Society for Social Work and Research

Sixteenth Annual Conference Research That Makes A Difference: Advancing Practice and Shaping Public Policy
11-15 January 2012 I Grand Hyatt Washington I Washington, DC

83P Demographics and Health Beliefs Impact Adherence to Hemodialysis Treatment Regimen

Saturday, January 14, 2012
Independence F - I (Grand Hyatt Washington)
* noted as presenting author
Carla A. Ford-Anderson, PhD, Assistant Professor, Methodist University, Fayetteville, NC
Purpose: Non-adherence to medical treatment regimens is known to lead to increased morbidity and mortality. This study sought to identify factors that contribute to non-adherence for the purpose of devising effective interventions to increase adherence.
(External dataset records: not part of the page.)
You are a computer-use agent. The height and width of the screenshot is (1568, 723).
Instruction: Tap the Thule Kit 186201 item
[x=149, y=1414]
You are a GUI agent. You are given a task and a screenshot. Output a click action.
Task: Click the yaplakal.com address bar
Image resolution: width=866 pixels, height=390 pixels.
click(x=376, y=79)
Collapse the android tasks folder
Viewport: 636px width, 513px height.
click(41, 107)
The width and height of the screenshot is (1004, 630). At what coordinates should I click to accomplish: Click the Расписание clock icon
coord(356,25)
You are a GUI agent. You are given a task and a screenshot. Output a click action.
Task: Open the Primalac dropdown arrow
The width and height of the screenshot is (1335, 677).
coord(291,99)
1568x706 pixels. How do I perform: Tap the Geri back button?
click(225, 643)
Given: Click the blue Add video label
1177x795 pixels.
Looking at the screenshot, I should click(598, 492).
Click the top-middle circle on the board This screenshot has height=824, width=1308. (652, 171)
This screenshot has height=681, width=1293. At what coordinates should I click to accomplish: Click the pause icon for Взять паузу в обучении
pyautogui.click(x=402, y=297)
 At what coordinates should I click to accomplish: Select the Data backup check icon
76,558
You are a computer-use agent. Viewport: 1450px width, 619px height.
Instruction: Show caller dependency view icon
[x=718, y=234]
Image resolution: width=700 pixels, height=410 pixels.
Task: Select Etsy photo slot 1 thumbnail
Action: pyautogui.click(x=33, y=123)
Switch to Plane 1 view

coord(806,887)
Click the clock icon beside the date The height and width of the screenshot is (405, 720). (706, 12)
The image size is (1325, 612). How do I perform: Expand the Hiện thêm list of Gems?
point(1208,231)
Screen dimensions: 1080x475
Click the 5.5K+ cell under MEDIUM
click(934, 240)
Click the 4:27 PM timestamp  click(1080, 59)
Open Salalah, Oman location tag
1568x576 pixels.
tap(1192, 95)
A search of the literature revealed that demographics, social support and health beliefs are some of the factors that can impact adherence in a variety of health challenges. The research question posed in this study is: what is the relationship between demographics, social support and health beliefs and adherence to hemodialysis treatment regimen? This study hypothesized that demographics (gender, age, socio-economic status, race/ethnicity, marital/significant other status, and education), perceived social support and health beliefs impacted adherence. The dependent variabes are medication, fluid and treatment time adherence, The independent variables are demographics, perceived social support and health beliefs. This study also examined the lived experiences of hemodialysis patients. The theories framing this study are the Health Belief Model and contextual social constructionist theory.

Methods: This study utilized a convenience sample of 145 hemodialysis patients in three dialysis centers. The sample included patients who speak only Spanish, blind patients, and those unable to write--people usually excluded from research studies. Quantitative data were collected using an instrument that captured demographics, perceived social support and health beliefs. Medical chart data were also collected to capture additional demographics, fluid gains, per cent time on treatment compared to prescribed time, and medication adherence as measured by phorphorus levels. The qualitative study asked 22 of the patients open-ended questions about their lived experiences. The quantitative data were analyzed using chi square and hierarchical logistic regression. The qualitative data were analyzed using content analysis.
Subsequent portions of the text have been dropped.